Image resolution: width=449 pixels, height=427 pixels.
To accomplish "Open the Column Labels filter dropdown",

====

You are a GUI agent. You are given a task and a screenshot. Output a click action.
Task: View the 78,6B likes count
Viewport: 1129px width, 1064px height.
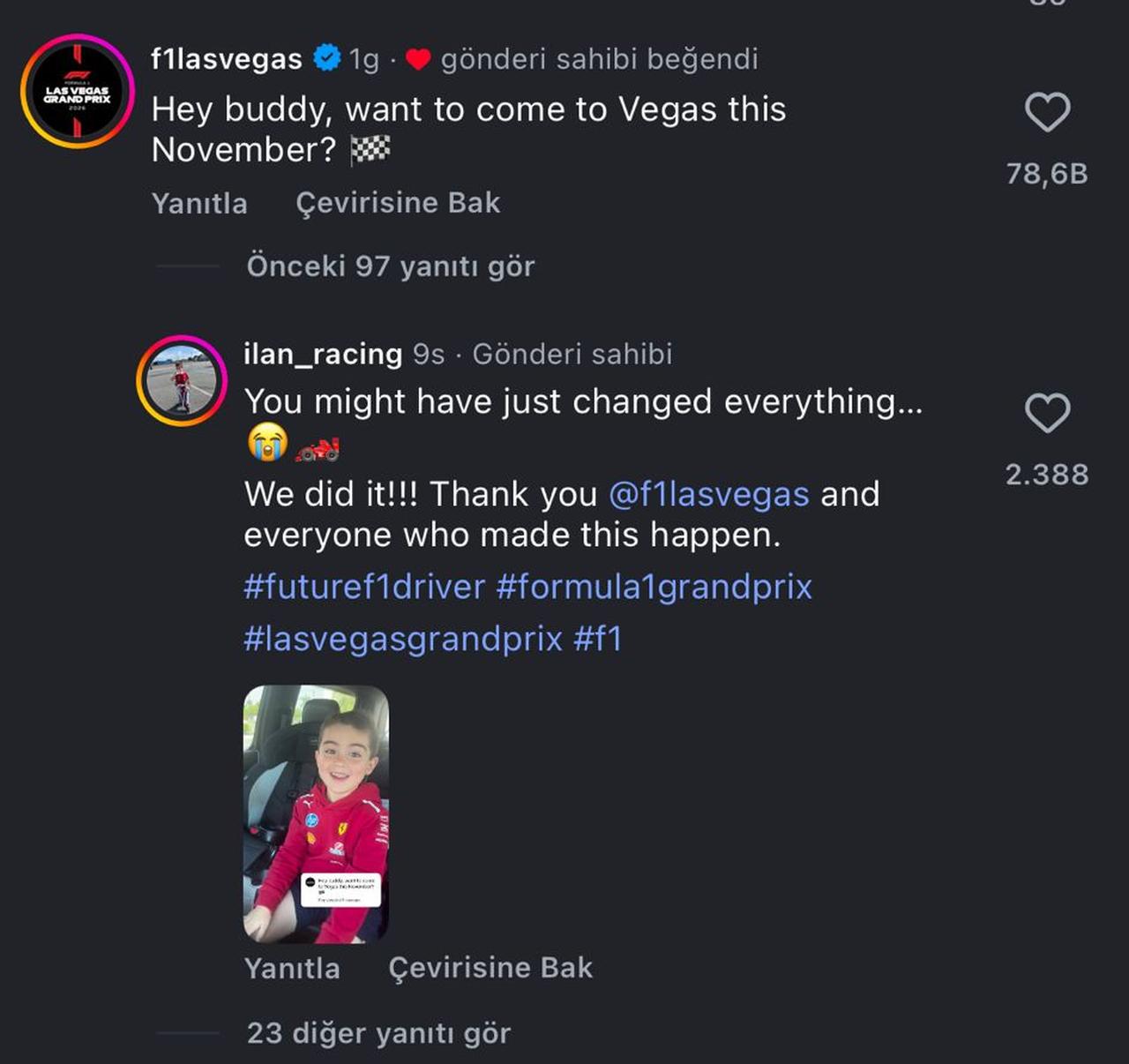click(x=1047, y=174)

====

* **WHAT YOU ARE ASKED TO DO**: All lines in the listing above from the line containing "Image resolution: width=449" to the line containing "the Column Labels", inclusive, should be retyped exactly; no other lines should appear.

* **RESULT OF THE EXERCISE**:
Image resolution: width=449 pixels, height=427 pixels.
To accomplish "Open the Column Labels filter dropdown",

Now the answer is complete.